- _WHAT YOU WILL DO_: Show each line of the data below that has the string "Task" in it.

[Opening SUPPLIED RECORDS section]

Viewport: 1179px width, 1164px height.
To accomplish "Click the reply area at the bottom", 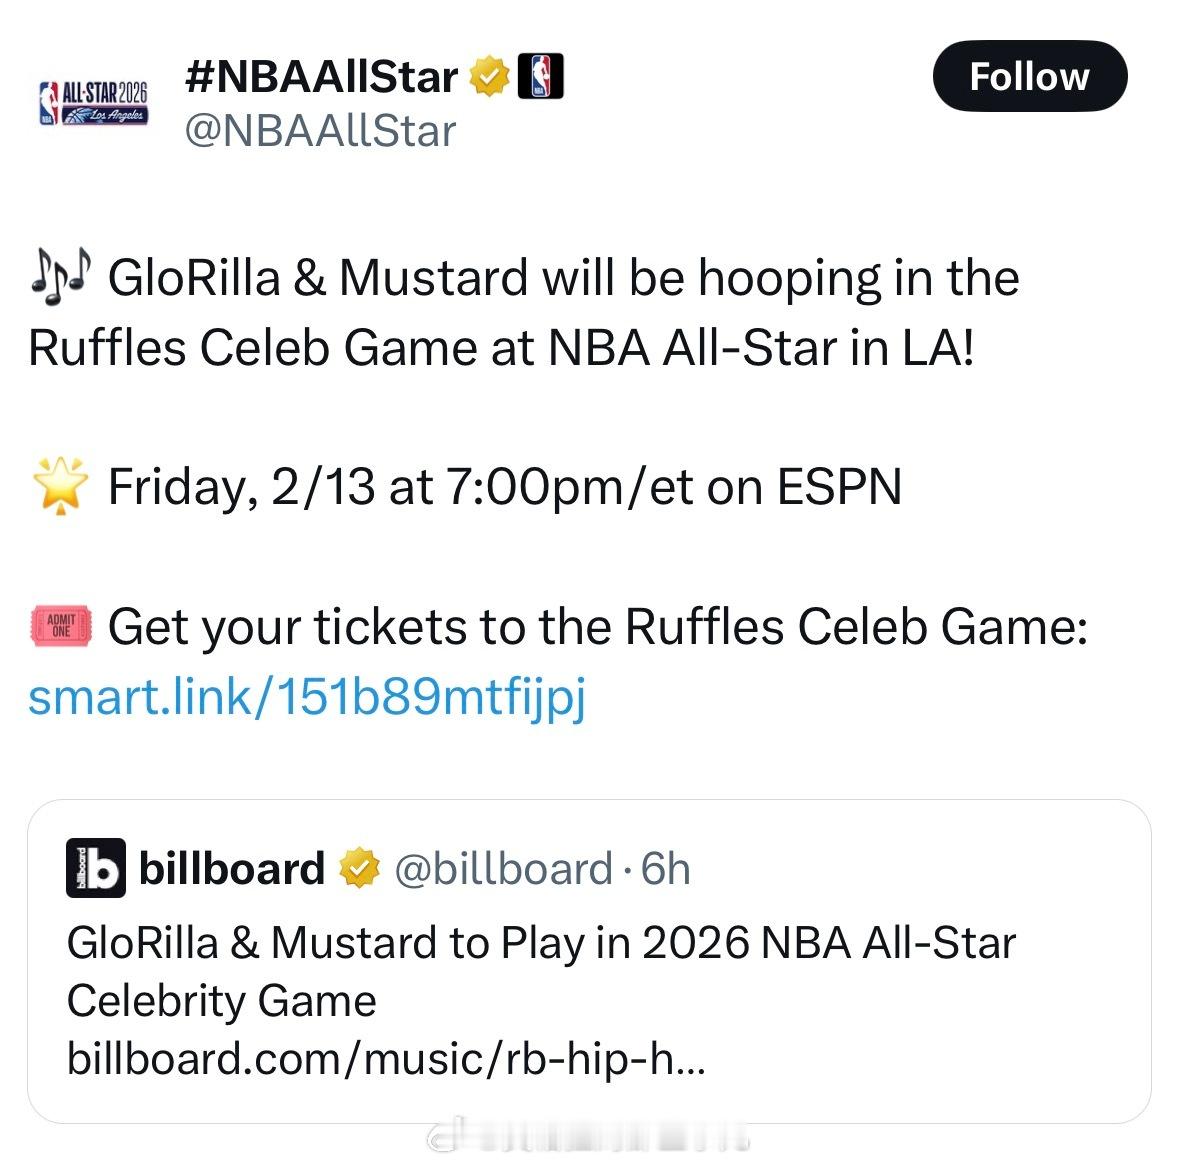I will click(x=589, y=1147).
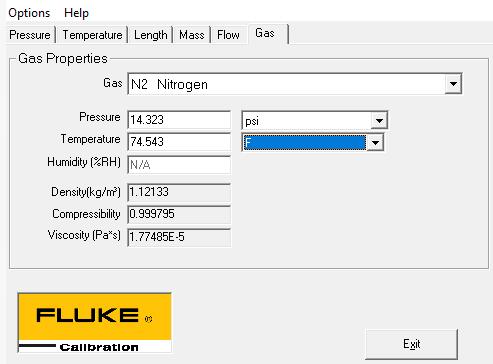Click the Fluke Calibration logo
This screenshot has width=493, height=364.
pos(95,322)
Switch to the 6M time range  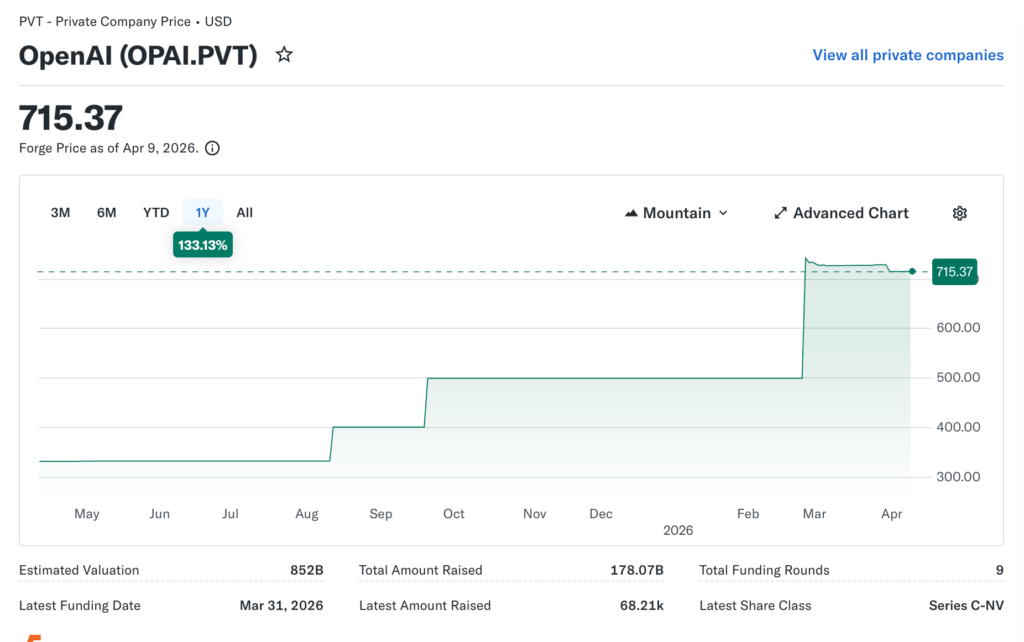[x=107, y=212]
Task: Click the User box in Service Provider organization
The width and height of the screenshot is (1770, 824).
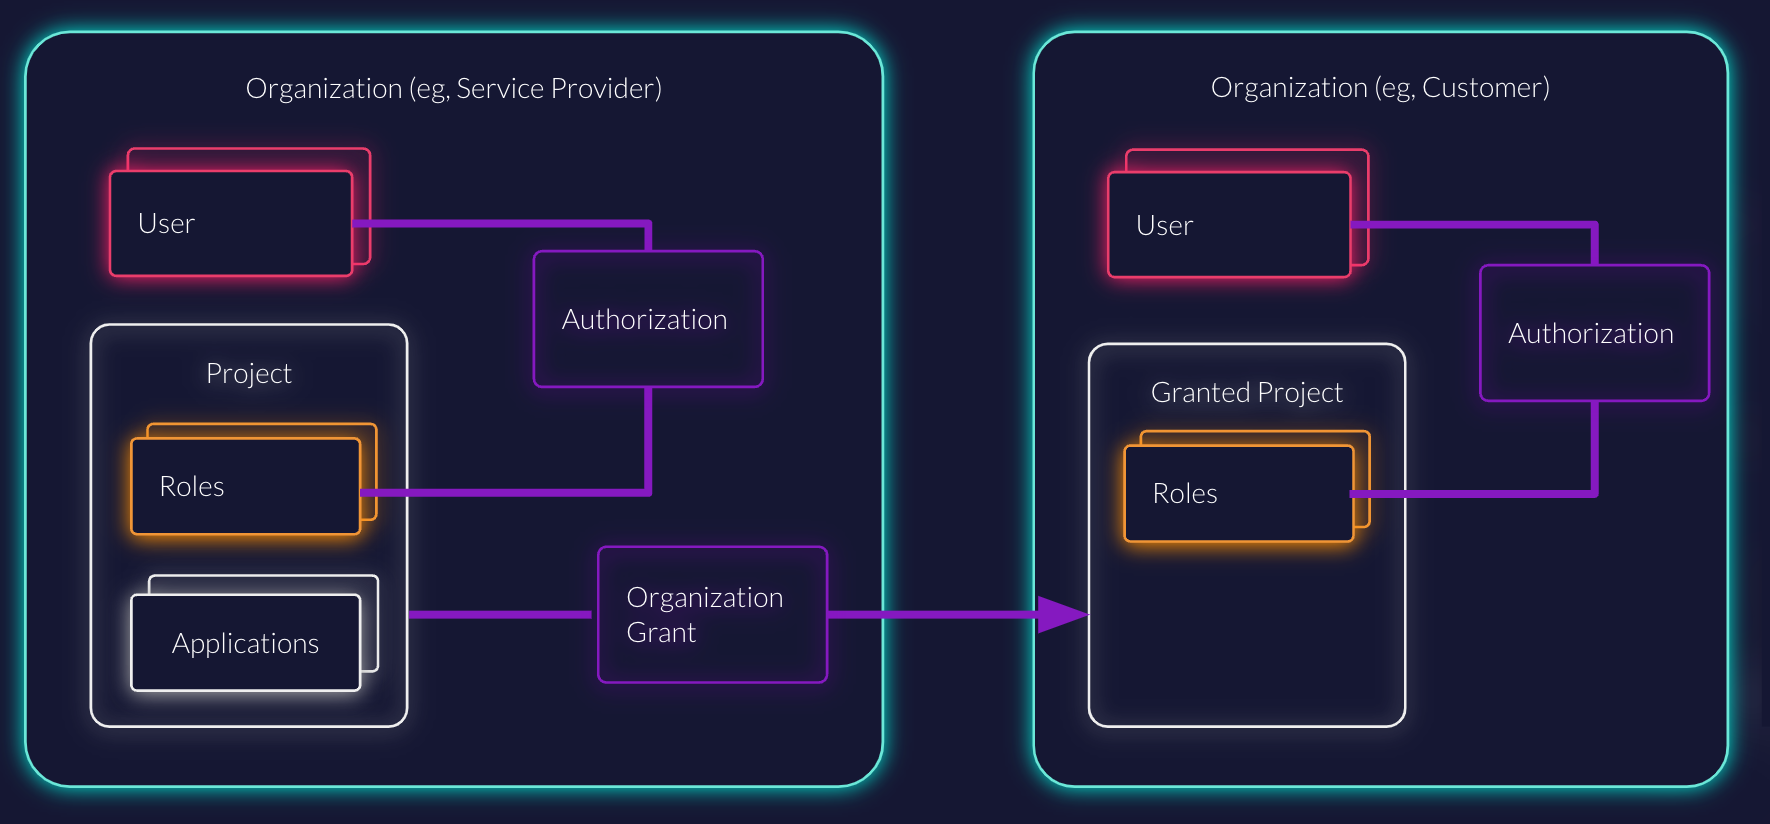Action: (x=231, y=223)
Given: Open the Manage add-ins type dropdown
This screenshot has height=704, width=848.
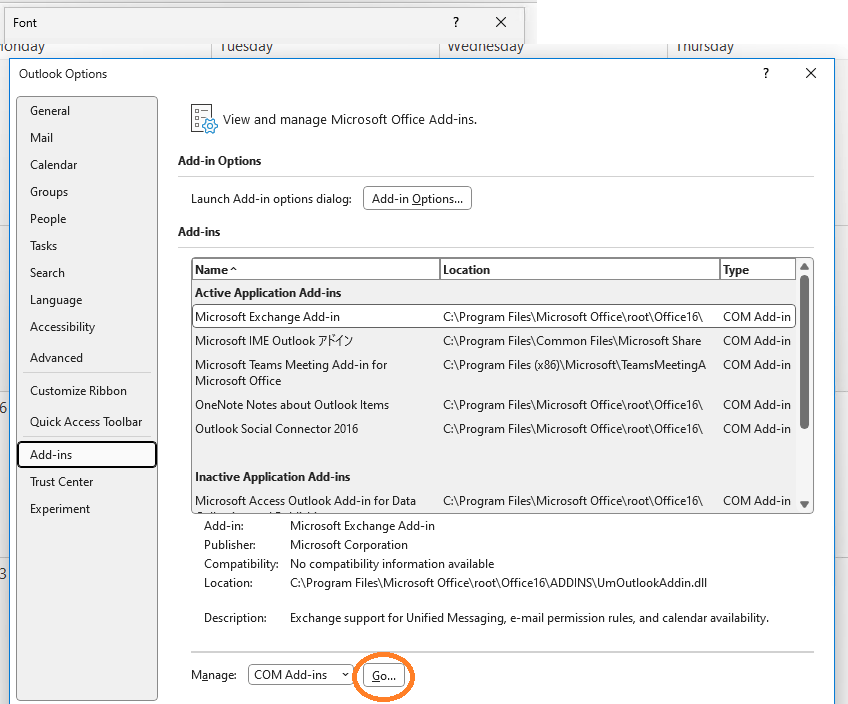Looking at the screenshot, I should click(300, 674).
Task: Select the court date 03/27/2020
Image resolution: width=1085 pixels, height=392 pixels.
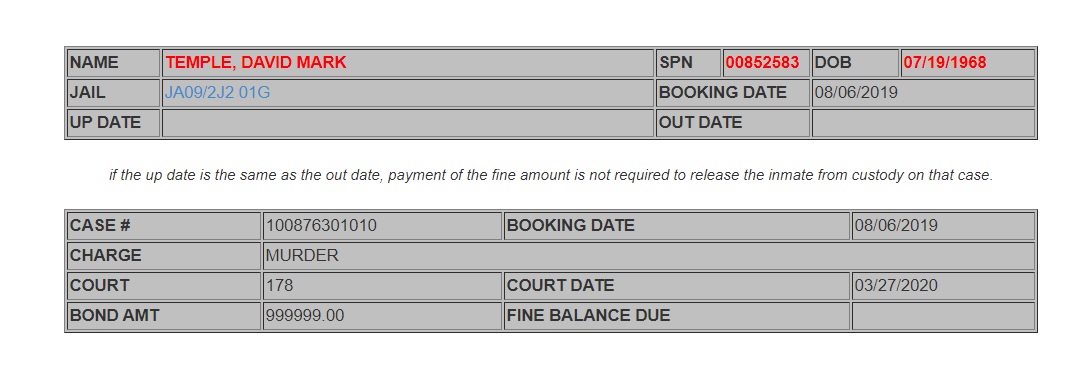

[Closing SUPPLIED RECORDS section]

- _ANSWER BELOW_:
Task: Click the User box in Service Provider organization
Task: Select the court date 03/27/2020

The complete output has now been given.